US 12,217,519 B2
	Systems and methods for uncertainty aware monocular 3D object detection
Rares Andrei Ambrus, San Francisco, CA (US); Or Litany, Sunnyvale, CA (US); Vitor Guizilini, Santa Clara, CA (US); Leonidas Guibas, Palo Alto, CA (US); Adrien David Gaidon, Mountain View, CA (US); and Jie Li, San Jose, CA (US)
Assigned to TOYOTA RESEARCH INSTITUTE, INC., Los Altos, CA (US); and THE BOARD OF TRUSTEES OF THE LELAND STANFORD JUNIOR UNIVERSITY, Stanford, CA (US)
Filed by TOYOTA RESEARCH INSTITUTE, INC.; and THE BOARD OF TRUSTEES OF THE LELAND STANFORD JUNIOR UNIVERSITY, Stanford, CA (US)
Filed on Dec. 6, 2021, as Appl. No. 17/543,144.
Prior Publication US 2023/0177850 A1, Jun. 8, 2023
Int. Cl. G06N 3/08 (2023.01); G06T 7/20 (2017.01); G06V 20/56 (2022.01); G06V 20/64 (2022.01)

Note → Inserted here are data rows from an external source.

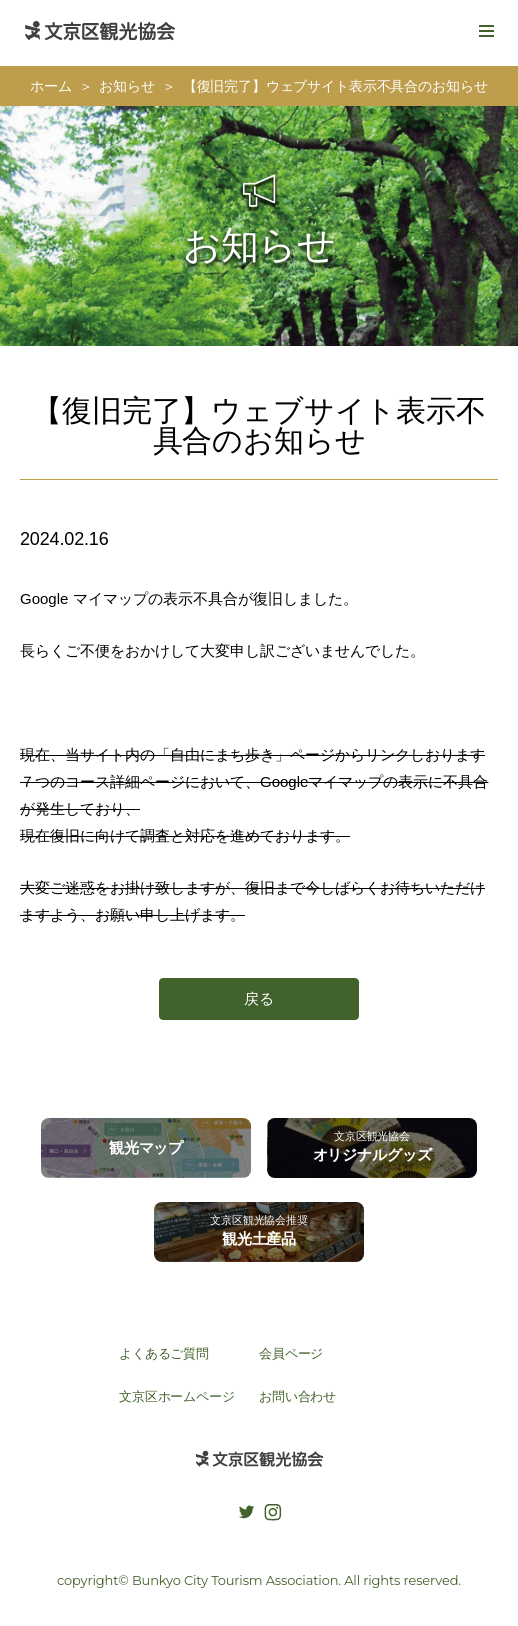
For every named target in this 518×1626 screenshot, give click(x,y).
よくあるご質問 (164, 1353)
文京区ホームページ (177, 1396)
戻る (259, 998)
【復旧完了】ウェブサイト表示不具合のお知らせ (335, 86)
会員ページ (291, 1353)
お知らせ (126, 86)
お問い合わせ (297, 1396)
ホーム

CPC G06V 20/64 (2022.01) [G06N 3/08 (2013.01); G06T 7/20 (2013.01); G06V 20/56 (2022.01); G06T 2207/30241 (2013.01)]

20 Claims

1. A method for uncertainty aware 3D object detection, comprising:

predicting, using a trained monocular depth network, an estimated monocular input depth map of a monocular image of a video stream and an estimated depth uncertainty map associated with the estimated monocular input depth map;

feeding back a depth uncertainty regression loss associated with the estimated monocular input depth map and a ground truth depth map during training of the trained monocular depth network to update the estimated monocular input depth map to form an output monocular depth map;

updating the output monocular depth map using a vote regression loss from a 3D object detection network based on an aggregated depth uncertainty map corresponding to the estimated depth uncertainty map and the output monocular depth map;

detecting, by the 3D object detection network, 3D objects from a 3D point cloud computed from the updated output monocular depth map based on seed positions selected from the 3D point cloud and the aggregated depth uncertainty map; and

selecting, by the 3D object detection network, 3D bounding boxes of the 3D objects detected from the 3D point cloud based on the seed positions and refined, predicted votes based on the aggregated depth uncertainty map.